Intel suffering from "Not Invented Here Syndrome"

I thought it was a stroke of genius when after Intel released the Atom processor, Nvidia released their Ion graphics chipset for the Atom. Take a low-power cpu that is just about capable for everyday computing and extend this into a genuinely useful platform by adding a little graphical grunt. Both companies do well as a result. Not competition, symbiosis.

But that's not good enough for Intel, so come the next iteration of their product, they shut out third parties like nvidia by putting their own graphics and chipset on the same die as the cpu.

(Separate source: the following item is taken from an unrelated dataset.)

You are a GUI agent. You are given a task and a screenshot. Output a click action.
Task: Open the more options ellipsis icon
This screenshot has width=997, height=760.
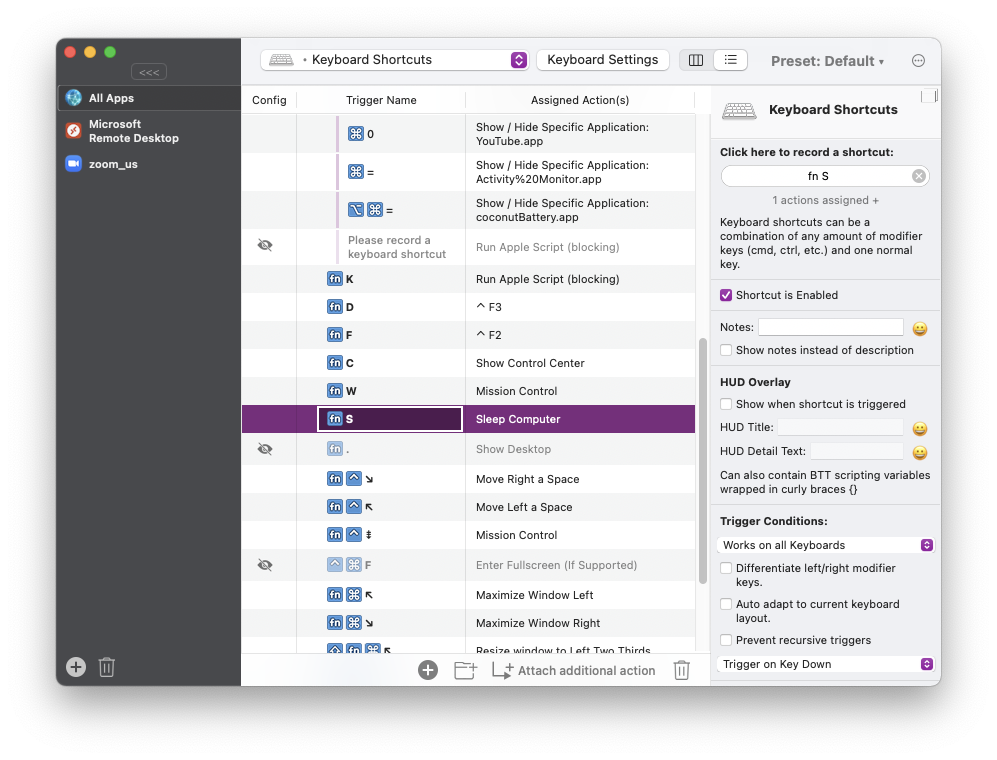tap(918, 61)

The result, a more sterile ecosystem that won't result in innovative products people actually want.

Intel need to realise that they are bad at graphics (to put it mildly) and that leaving the door open for third parties, who have the graphical know-how, to build upon their platforms is good business sense. Add to this the squeezing of AMD out of the market by under-hand tactics, Intel are behaving like the Microsoft of yesteryear, when MS were at their most predatory.

By iclbmc1 on 28 Jan 2010

Let nVidia in.

Spot on iclbmc1. Intel need to stop the 'we must do everything' view and let Atom based systems really fly with some proper graphics from nVidia.

Until these netbooks can handle HD content properly, I'm just not interested.

By Grunthos on 29 Jan 2010

Small CPU + HD Graphics please!

Agreed, the CPU is fine, just needs a decent HD chip to drive video, and Intel can't do that!